(Requirement) In the article on stocks to avoid, copy the passage that begins at the words "The wrong stocks, though…" and stops after "pure portfolio poison.". Change "eviscerate" to "destroy".

(Text segment)

Three Stocks You Absolutely Don’t Want to Own Right Now

The right stocks can make you rich and change your life.

The wrong stocks, though… They can do a whole lot more than just “underperform.” If only! They can eviscerate your wealth, bleeding out your hard-won profits.

They’re pure portfolio poison.

Surprisingly, not many investors want to talk about this. You certainly don’t hear about the danger in the mainstream media – until it’s too late.

That’s not to suggest they’re obscure companies – some of the “toxic stocks” I’m going to name for you are in fact regularly in the headlines for other reasons, often in glowing terms.

I’m going to run down the list and give you the chance to learn the names of three companies I think everyone should own instead.

But first, if you own any or all of these “toxic stocks,” sell them today…

Himax Technologies (NASDAQ:HIMX) – Falling Behind in the Semiconductor Race

In the bustling world of semiconductors, where generative AI is propelling many companies to new heights, Himax Technologies finds itself lagging. As a fabless semiconductor outfit, Himax specializes in display driver integrated circuits, crucial for the visual performance of TVs, tablets, and automotive displays. However, these products aren’t riding the same wave of demand benefiting AI-driven semiconductor tech.

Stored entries
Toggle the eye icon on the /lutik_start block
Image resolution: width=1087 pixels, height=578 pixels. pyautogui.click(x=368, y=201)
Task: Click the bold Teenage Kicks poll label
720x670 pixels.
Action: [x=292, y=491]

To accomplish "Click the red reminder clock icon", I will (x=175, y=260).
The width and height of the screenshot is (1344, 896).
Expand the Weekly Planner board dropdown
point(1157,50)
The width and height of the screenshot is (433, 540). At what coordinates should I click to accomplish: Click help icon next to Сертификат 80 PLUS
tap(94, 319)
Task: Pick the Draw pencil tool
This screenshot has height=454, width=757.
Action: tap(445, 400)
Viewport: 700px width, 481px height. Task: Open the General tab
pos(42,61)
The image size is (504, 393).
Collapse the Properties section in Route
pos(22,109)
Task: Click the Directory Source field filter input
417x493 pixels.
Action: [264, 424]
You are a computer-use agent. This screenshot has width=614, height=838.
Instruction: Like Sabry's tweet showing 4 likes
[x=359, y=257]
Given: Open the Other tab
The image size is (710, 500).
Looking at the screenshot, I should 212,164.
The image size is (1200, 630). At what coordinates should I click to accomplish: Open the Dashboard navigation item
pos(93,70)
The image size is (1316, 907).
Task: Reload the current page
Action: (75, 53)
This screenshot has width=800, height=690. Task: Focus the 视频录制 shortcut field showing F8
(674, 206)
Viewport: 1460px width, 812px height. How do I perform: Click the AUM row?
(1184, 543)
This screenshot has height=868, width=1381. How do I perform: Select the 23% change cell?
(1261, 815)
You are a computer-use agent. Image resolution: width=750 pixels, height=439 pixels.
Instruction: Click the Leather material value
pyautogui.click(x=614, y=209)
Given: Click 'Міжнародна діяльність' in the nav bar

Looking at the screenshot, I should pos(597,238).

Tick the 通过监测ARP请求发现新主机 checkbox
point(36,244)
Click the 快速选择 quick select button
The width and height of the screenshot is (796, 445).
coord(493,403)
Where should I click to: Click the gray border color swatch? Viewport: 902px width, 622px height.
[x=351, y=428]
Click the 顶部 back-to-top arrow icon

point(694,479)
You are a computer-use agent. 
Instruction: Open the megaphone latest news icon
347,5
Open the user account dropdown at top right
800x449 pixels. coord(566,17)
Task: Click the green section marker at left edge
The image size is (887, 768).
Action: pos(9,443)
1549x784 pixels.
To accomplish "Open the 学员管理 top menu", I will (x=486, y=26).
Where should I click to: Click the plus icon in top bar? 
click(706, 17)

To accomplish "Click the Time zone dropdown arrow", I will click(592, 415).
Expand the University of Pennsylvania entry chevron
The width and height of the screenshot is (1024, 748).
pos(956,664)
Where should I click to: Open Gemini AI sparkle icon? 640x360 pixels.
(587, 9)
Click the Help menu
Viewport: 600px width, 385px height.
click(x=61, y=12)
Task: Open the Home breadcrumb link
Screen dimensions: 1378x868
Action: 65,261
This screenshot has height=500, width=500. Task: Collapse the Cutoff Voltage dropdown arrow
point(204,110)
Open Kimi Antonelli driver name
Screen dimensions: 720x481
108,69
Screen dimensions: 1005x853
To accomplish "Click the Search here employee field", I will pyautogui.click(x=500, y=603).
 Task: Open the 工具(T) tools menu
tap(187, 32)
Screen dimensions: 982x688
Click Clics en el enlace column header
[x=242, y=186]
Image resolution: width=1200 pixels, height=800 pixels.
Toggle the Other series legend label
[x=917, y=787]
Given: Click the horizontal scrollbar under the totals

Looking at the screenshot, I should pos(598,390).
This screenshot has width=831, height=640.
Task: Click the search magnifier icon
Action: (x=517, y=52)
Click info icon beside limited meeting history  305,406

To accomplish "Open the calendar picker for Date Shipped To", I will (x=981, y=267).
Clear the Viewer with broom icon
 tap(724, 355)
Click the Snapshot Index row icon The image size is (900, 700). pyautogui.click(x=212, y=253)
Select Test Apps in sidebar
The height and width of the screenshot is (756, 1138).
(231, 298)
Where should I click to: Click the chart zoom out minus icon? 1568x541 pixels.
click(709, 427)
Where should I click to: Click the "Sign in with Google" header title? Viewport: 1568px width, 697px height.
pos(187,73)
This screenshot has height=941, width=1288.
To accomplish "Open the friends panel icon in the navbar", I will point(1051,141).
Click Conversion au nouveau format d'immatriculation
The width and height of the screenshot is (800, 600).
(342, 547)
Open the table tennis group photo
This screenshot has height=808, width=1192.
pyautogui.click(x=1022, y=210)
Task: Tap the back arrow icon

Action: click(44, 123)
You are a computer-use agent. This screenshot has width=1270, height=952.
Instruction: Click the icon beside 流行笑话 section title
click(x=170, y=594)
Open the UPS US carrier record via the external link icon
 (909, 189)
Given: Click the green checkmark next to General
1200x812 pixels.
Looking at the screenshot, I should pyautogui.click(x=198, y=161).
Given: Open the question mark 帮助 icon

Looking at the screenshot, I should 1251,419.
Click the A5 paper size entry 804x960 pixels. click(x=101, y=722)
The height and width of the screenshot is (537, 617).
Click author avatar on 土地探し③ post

(Exercise result)
The wrong stocks, though… They can do a whole lot more than just “underperform.” If only! They can destroy your wealth, bleeding out your hard-won profits.

They’re pure portfolio poison.